Dominic Rivron said...

Wallace Stevens said "sentimentality is a failure of feeling". I tend to agree with him. He and we use it to describe a certain sort of emotionalism.

The word used to be used differently (18th C), simply meaning "pertaining to the sentiments/emotions", I think.

I'm reminded of the word "pathetic" and what it used to mean and the way it's currently used - Ian Hislop was going on about it in his Stiff Upper Lip series which I think is really good.

Heather said...

I think a little sentimentality is acceptable as long as we don't lose touch with reality. As for your relishing the delights of autumn - I don't see that as being sentimental but rather as a straightforward appreciation of the delights of nature on a beautiful day.
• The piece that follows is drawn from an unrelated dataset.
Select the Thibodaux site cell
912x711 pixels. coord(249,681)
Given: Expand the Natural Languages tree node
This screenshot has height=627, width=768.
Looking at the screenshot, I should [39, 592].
I have been doing the same when the weather allows everything to look it's best.

John Going Gently said...

I A DREADFULLY SENTIENTAL
and I think I love being so

To be able to cry at pet rescue on tv ( I can bawl for Britain) is so therepeutic.....the woes of the world can be expelled in one fell swoop as little fluffy breaths his last infront of a hyperventilating Rolf Harris

John Going Gently said...

I am!!!!
I AM

Irene said...

I used to be very sentimental in the worst sense of the word when I was younger and really indulged in it to the point of losing myself in sentimentality. I grown wiser and don't do that anymore but I do appreciate the beauty of the world around me if it is present. I think that's what you did.

Tom Stephenson said...

I am content to be simply sentient these days, but I sometimes weep when I can't remember why or what for.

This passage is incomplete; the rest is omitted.